§ Directions
1. According to the Bucky Badger passage, why did the class conclude that the order of the scores mattered?
2. Reproduce the portion of the Bucky Badger passage that begins at the words "Do not misunderstand" and stops after the words "for in advance.".

§ Reading passage

▬▬▬▬▬▬

Do not misunderstand what we’re up to here. The point of the Bucky Badger activity is not calculating the number of push-ups Bucky performed, rather it’s devising experiments to test our hypotheses for both of those two questions above, drafting and re-drafting our understanding of the relationship between points and push-ups. Those two questions both seemed to emerge by chance during the activity, but they contain the activity’s entire point and were planned for in advance.

To test whether or not the kind of scores mattered, we found the total push-ups for a score of 21 points made up of seven 3-point scores versus three 7-point scores. The push-ups were different, so the kind of scores mattered! I acted disappointed here and made a big show of rummaging through my backpack for that information. (For the sake of this lesson, I am still very lazy.) I told them Bucky’s 83 points were composed of 11 touchdowns and 2 field goals.

Again, I said, “If you have everything you need to know about the situation to figure out how many push-ups Bucky did in the game, get on it, otherwise call me over and let me know what you need.” The matter was still not settled for many students.

To test whether or not the order of the scores mattered, one student wanted to find out the number of push-ups for 2 field goals followed by 11 touchdowns and then for 11 touchdowns followed by 2 field goals. Amazing! “That will definitely help us understand if order matters,” I said. “But what is the one fact you know about me?” (Lazy.) “So is there a quicker experiment we could try?” We tried a field goal followed by a touchdown and then a touchdown followed by a field goal. The push-ups were different, so now we knew the order of the scores mattered.

▬▬▬▬▬▬

§ Data below
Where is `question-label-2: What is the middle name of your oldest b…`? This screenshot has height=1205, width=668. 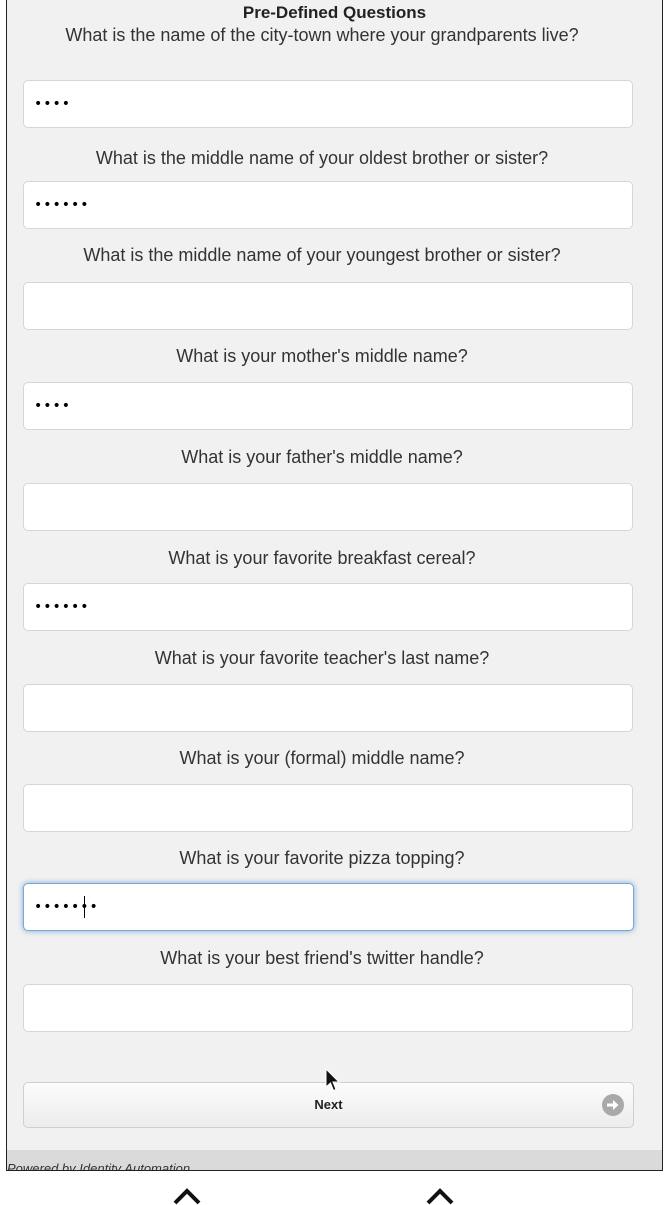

▬▬▬▬▬▬

§ Answers to the exercise
1. The class compared a field goal followed by a touchdown with a touchdown followed by a field goal. The two orders produced different numbers of push-ups, so the class concluded that the order of the scores mattered.

2.
Do not misunderstand what we’re up to here. The point of the Bucky Badger activity is not calculating the number of push-ups Bucky performed, rather it’s devising experiments to test our hypotheses for both of those two questions above, drafting and re-drafting our understanding of the relationship between points and push-ups. Those two questions both seemed to emerge by chance during the activity, but they contain the activity’s entire point and were planned for in advance.